If Michael Clarke is going to bat and conduct himself like that, I don’t care if he wants go full-hipster and demand Goji Berry Gatorade at drinks, “the Paleo way” at lunch and hot yoga at stumps.
I’ll shout the kale and chia seed smoothies.
Those back and hammy issues led to Clarke breaking down badly whilst fielding in the previously mentioned same match, and left Brad Haddin to do a sterling job and close out a magnificent “win for #Hughesy408″…but this is where things got sticky.
Clarke’s injury stemmed from a chronic condition, and there were rumblings this episode would require surgery and could prematurely end his career, which seemed to clarify the naming of the prodigious Steve Smith to assume the captaincy reins, and not Haddin, in a caretaker role while Clarke mended.
Smith blossomed with sublime batting performances whilst having the big © next to his name.
Captaincy and Steve Smith, it seemed, were made for one another. He scored runs at will and even in tense situations. He batted us into winning positions with Border-like resolve, and some nonchalant Dougie Walters style, dash and larrikinism. Opposition teams must hate it when Steve Smith is grinning, as it lends itself more to a smiling assassin than merely someone enjoying their job.
Smith enjoyed the most golden of summers, then came the announcement of the World Cup squad while Clarke was still flat out on the operating table having his hammy reattached to his backside.

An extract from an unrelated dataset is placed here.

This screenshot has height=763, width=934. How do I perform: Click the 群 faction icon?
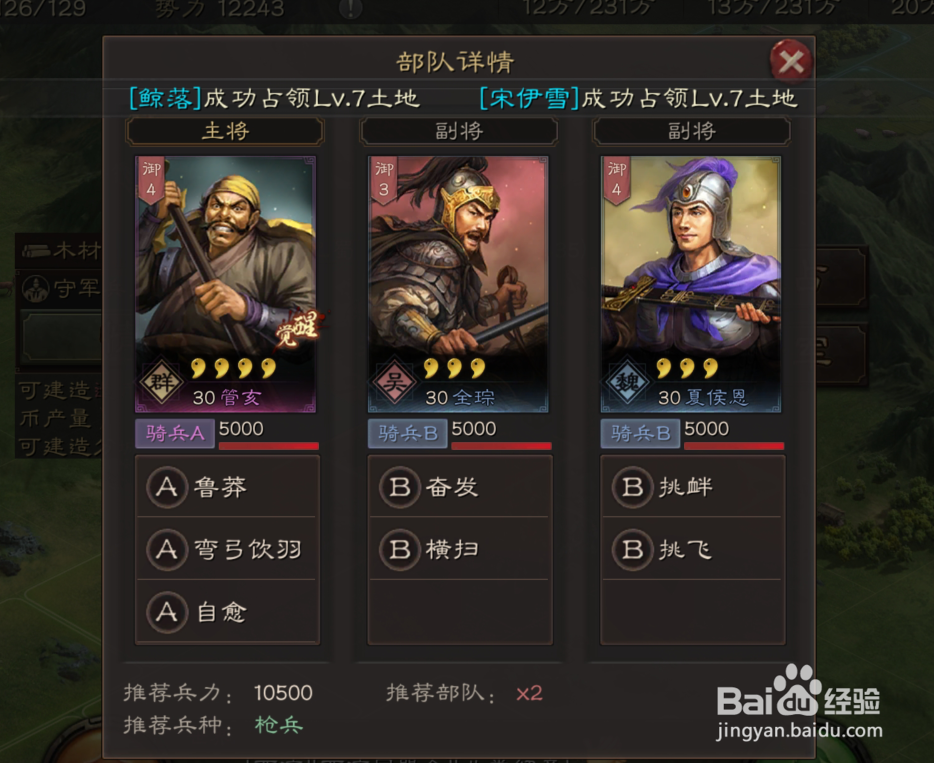(161, 381)
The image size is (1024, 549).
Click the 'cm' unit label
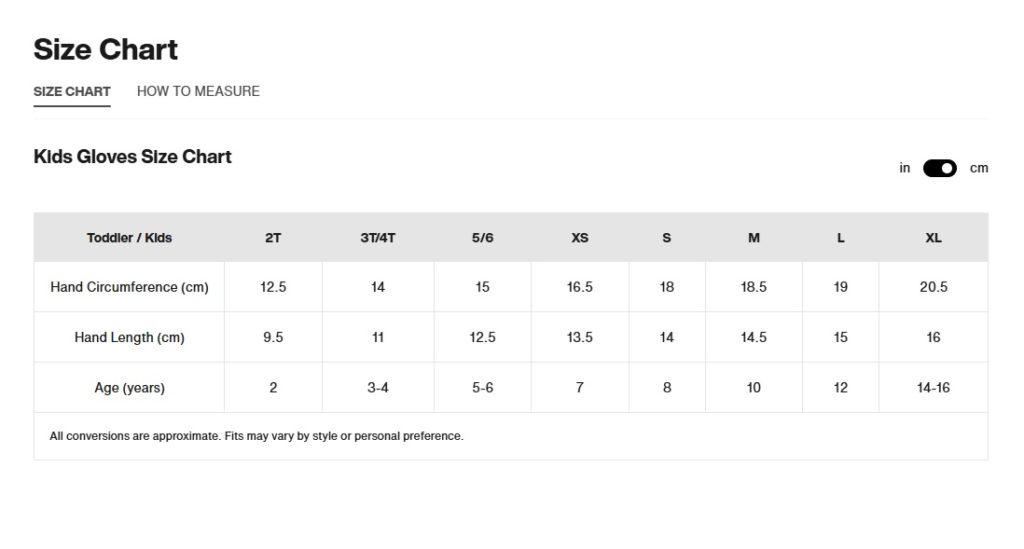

(OK, so maybe the announcement and surgery didn’t coincide, but in the scheme of things it was bloody well close enough for me to go there.)
Many were surprised at Michael Clarke being named, and it wasn’t just because of whether he would ever play again, but because it’s an express-paced, hammy-unfriendly form of the game he could easily give a miss/miss out to someone better.
It’s not worth the risk, surely?
There was also a rumour Clarke was on the outer with teammates, and not being invited to a gathering of “the boys,” which added intrigue. Then Clarke was offended when the selectors hit him up with a fitness deadline.
I freely admit I didn’t agree with the fitness deadline either, but because I didn’t think he should be playing one day cricket at all – let alone racing the post-surgery clock. He should be concentrating on getting himself right for Test cricket, IMO.
Michael Clarke is a steady performer, but has never been a one-day wrecking ball. Sure, he can hit the occasional six, but it will limp over the rope, as opposed to the power games of many others that send the ball “rows back” with ever increasing frequency.
But here he is, Michael Clarke. A couple of practice matches in and poised to possibly put egg all over my face by scoring a stack of stoic World Cup runs and saving our bacon.
(Why do I want a big breakfast all of a sudden?)
Steve Smith will have to wait to reassume the captaincy, and I now accept that as a “high-class problem.”
Hipsters, Republicans and assorted other non-sporting folks would’ve condemned it no doubt, but you can be very sure: If Tony Abbott had anointed Sir Alan Border on Australia Day, he would not have sent his approval ranking to “minnow,” and he’d be off the duck and would have registered his first ever, successful “Captain’s call.”